A few cigarettes — You may be thinking, why on earth would someone who has so little money spend her precious dollars on expensive, unhealthy products like cigarettes? In fact, there are several reasons. First, if you were a smoker before you became homeless, its unlikely that in the midst of all you’re undergoing—what with trying to find housing and income and support—you’re going to decide that that’s the right time to try to quit smoking. It would likely only add to your stress. Second, when you’re undergoing the trauma of being without a home, probably juggling a few children, managing a health issue, trying to keep it all together—it’s natural to want a momentary stress reliever. These are two reasons why you might find cigarettes in a woman’s bag.

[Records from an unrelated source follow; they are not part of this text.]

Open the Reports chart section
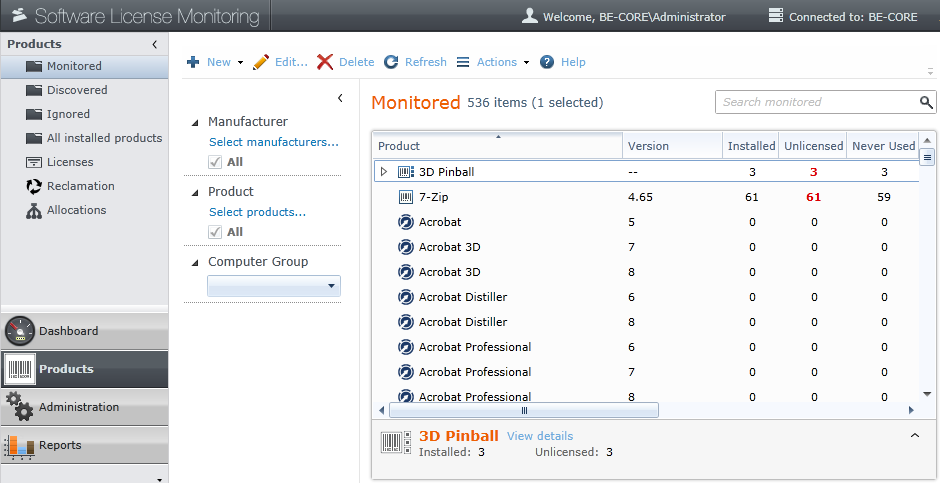 (85, 445)
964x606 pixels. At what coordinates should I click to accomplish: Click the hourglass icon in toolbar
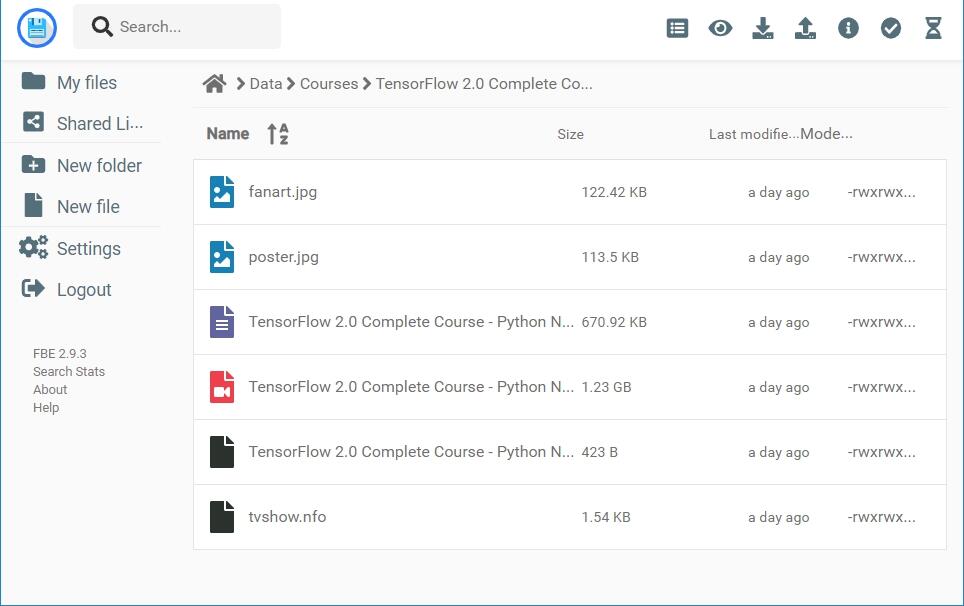click(x=933, y=28)
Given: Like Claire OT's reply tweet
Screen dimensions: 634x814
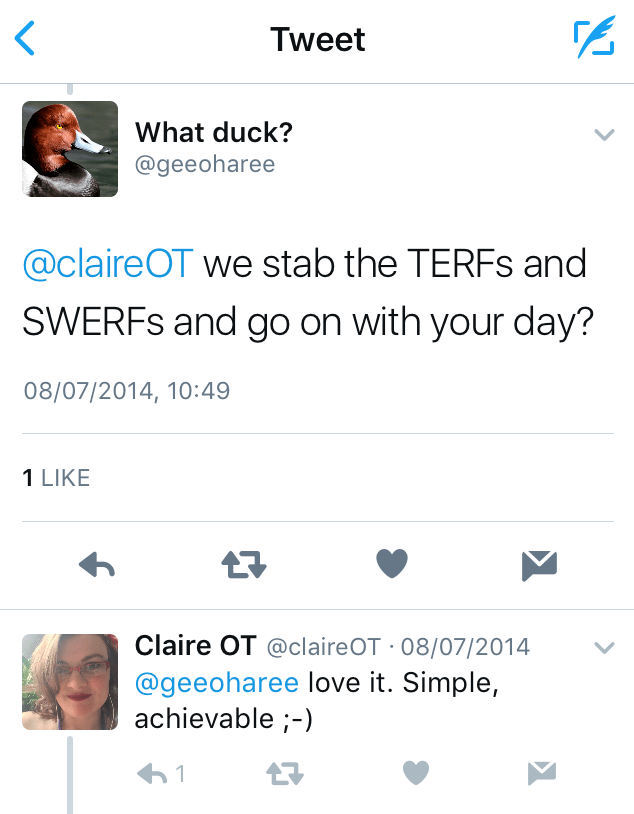Looking at the screenshot, I should (416, 773).
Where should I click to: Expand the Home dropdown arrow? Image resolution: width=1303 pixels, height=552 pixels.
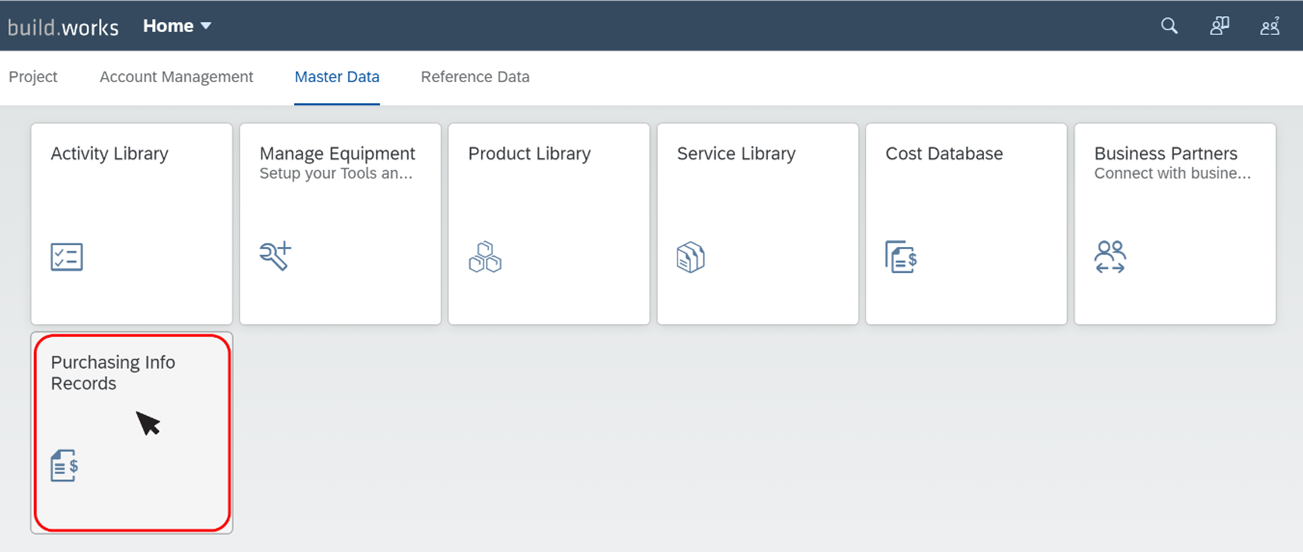pyautogui.click(x=206, y=26)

So, there’s a look into the life of a homeless American. Think about the weight of it. Think also, about how it’s not so different from what a wealthier person might have in his or her purse, but everything serves a much more life-and-death purpose. You’re not carrying around lipstick so you can freshen up on the way to a date; you’re carrying around lipstick because it’s a minute way to make yourself feel presentable for a job interview that could dramatically change the course of your life. You’re not bringing along a candy bar in case you get hungry in between the gym and your dinner plans, you have that candy bar for when you can’t make it to the soup kitchen in between doctors’ appointments and food stamp sign-ups, and you’re facing a night without supper.
Homelessness directly impacted more than 600,000 Americans last year, many of them children. That’s equal to the entire population of Washington, DC. I hope this post gave you a small sense of how homelessness is both normal, and not so normal, for many Americans–women, men, white people, black people, children, seniors and more.